BFMTV

Variant du Covid-19: le pédiatre Robert Cohen appelle à "multiplier" les tests chez les enfants

Générant une propagation légèrement plus forte chez les enfants au Royaume-Uni, le variant B117 incite les pédiatres français à la prudence, qui appellent néanmoins à ne pas être anxiogène.

Aurait-il fallu décaler la rentrée des classes de ce mois de janvier 2021? À l'heure où le nouveau variant de Covid-19 - appelé B117 - se répand au Royaume-Uni et semble davantage toucher les enfants, la question fait débat. Notre ministre de l'Éducation nationale, Jean-Michel Blanquer, a insisté sur BFMTV qu'aucun report de la rentrée n'aurait lieu, arguant que le taux d'infection des élèves en France demeurait très bas.

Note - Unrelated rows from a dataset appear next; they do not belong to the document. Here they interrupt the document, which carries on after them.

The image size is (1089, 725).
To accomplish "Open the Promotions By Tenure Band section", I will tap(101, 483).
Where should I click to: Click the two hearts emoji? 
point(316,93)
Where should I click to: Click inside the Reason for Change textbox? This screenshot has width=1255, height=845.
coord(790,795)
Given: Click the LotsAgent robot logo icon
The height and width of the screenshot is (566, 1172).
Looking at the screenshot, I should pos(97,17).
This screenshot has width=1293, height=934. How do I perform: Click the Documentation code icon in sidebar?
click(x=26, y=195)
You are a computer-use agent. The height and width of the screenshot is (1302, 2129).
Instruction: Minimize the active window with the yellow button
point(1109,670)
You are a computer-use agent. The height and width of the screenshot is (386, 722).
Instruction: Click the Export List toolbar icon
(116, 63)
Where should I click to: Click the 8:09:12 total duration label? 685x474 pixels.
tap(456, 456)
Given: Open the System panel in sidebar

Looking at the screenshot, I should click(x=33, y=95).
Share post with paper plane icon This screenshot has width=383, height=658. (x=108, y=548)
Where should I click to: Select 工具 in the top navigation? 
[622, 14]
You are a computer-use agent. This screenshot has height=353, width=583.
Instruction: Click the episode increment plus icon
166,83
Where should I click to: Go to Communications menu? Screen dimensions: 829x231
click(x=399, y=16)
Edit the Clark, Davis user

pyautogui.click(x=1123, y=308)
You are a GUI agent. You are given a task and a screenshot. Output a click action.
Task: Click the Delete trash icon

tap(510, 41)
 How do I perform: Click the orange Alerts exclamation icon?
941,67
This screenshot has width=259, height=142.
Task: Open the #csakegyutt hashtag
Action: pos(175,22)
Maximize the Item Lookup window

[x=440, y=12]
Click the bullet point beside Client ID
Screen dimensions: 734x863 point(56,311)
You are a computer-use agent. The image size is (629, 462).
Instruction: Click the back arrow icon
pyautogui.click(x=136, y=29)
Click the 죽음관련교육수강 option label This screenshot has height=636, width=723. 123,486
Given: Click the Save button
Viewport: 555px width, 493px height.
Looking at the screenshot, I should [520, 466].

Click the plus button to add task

La crainte de ce nouveau variant a été alimentée, initialement, par l'infirmière en chef de l'hôpital de Londres qui a qualifié la situation d'"effrayante" sur la BBC vendredi dernier. Dans la foulée, plusieurs experts français en pédiatrie ont publié un communiqué commun dans lequel ils démentaient toute forte augmentation du nombre d'enfants hospitalisés au Royaume-Uni à cause du Covid-19. Laurence Cordonnier, médecin généraliste à Londres, affirme que le variant accentue la transmission du virus, mais ne rend pas les enfants plus malades.

Obtenir un séquençage

Certains enseignants regrettent néanmoins que le protocole sanitaire prévu dans les établissements n'ait pas été renforcé. La secrétaire générale adjointe du SNES-FSU, Sophie Vénétitay, aurait préféré que notre système scolaire se donne "les moyens de tester massivement les élèves et les personnels au retour de ces vacances où il y a eu du brassage" ou qu'il y ait "une réflexion sur la cantine".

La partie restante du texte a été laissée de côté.